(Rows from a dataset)
□ □ □ □ □

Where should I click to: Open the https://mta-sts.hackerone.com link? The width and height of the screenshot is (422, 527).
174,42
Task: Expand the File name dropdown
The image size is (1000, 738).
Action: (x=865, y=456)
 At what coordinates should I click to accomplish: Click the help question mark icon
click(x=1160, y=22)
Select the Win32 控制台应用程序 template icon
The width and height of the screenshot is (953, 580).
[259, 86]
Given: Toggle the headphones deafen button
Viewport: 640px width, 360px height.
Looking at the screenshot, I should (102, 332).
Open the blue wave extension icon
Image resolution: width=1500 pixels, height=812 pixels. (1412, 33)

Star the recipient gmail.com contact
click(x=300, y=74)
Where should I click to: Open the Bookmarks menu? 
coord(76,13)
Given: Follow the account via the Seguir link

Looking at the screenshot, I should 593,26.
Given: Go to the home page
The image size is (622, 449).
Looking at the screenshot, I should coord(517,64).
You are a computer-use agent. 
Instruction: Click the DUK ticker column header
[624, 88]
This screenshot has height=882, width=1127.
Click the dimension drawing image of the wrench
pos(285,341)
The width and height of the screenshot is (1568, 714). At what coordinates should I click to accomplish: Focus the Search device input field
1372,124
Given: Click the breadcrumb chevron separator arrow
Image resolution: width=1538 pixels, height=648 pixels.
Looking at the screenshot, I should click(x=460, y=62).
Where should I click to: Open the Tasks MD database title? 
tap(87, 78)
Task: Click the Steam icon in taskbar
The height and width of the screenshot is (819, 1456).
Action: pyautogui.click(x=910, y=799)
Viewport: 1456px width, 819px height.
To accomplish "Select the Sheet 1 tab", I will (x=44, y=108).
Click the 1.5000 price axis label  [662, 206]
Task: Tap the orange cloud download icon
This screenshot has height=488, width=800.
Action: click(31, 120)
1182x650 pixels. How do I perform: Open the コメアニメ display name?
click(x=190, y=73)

□ □ □ □ □

*Given instruction*
Update the listing above by replacing each occurrence of "Where should I click to:" with "Where do I click to:", keeping every other line unchanged.

*Exercise solution*
Where do I click to: Open the https://mta-sts.hackerone.com link? The width and height of the screenshot is (422, 527).
174,42
Task: Expand the File name dropdown
The image size is (1000, 738).
Action: (x=865, y=456)
 At what coordinates should I click to accomplish: Click the help question mark icon
click(x=1160, y=22)
Select the Win32 控制台应用程序 template icon
The width and height of the screenshot is (953, 580).
[259, 86]
Given: Toggle the headphones deafen button
Viewport: 640px width, 360px height.
Looking at the screenshot, I should (102, 332).
Open the blue wave extension icon
Image resolution: width=1500 pixels, height=812 pixels. (1412, 33)

Star the recipient gmail.com contact
click(x=300, y=74)
Where do I click to: Open the Bookmarks menu? 
coord(76,13)
Given: Follow the account via the Seguir link

Looking at the screenshot, I should 593,26.
Given: Go to the home page
The image size is (622, 449).
Looking at the screenshot, I should coord(517,64).
You are a computer-use agent. 
Instruction: Click the DUK ticker column header
[624, 88]
This screenshot has height=882, width=1127.
Click the dimension drawing image of the wrench
pos(285,341)
The width and height of the screenshot is (1568, 714). At what coordinates should I click to accomplish: Focus the Search device input field
1372,124
Given: Click the breadcrumb chevron separator arrow
Image resolution: width=1538 pixels, height=648 pixels.
Looking at the screenshot, I should click(x=460, y=62).
Where do I click to: Open the Tasks MD database title? 
tap(87, 78)
Task: Click the Steam icon in taskbar
The height and width of the screenshot is (819, 1456).
Action: pyautogui.click(x=910, y=799)
Viewport: 1456px width, 819px height.
To accomplish "Select the Sheet 1 tab", I will (x=44, y=108).
Click the 1.5000 price axis label  [662, 206]
Task: Tap the orange cloud download icon
This screenshot has height=488, width=800.
Action: click(31, 120)
1182x650 pixels. How do I perform: Open the コメアニメ display name?
click(x=190, y=73)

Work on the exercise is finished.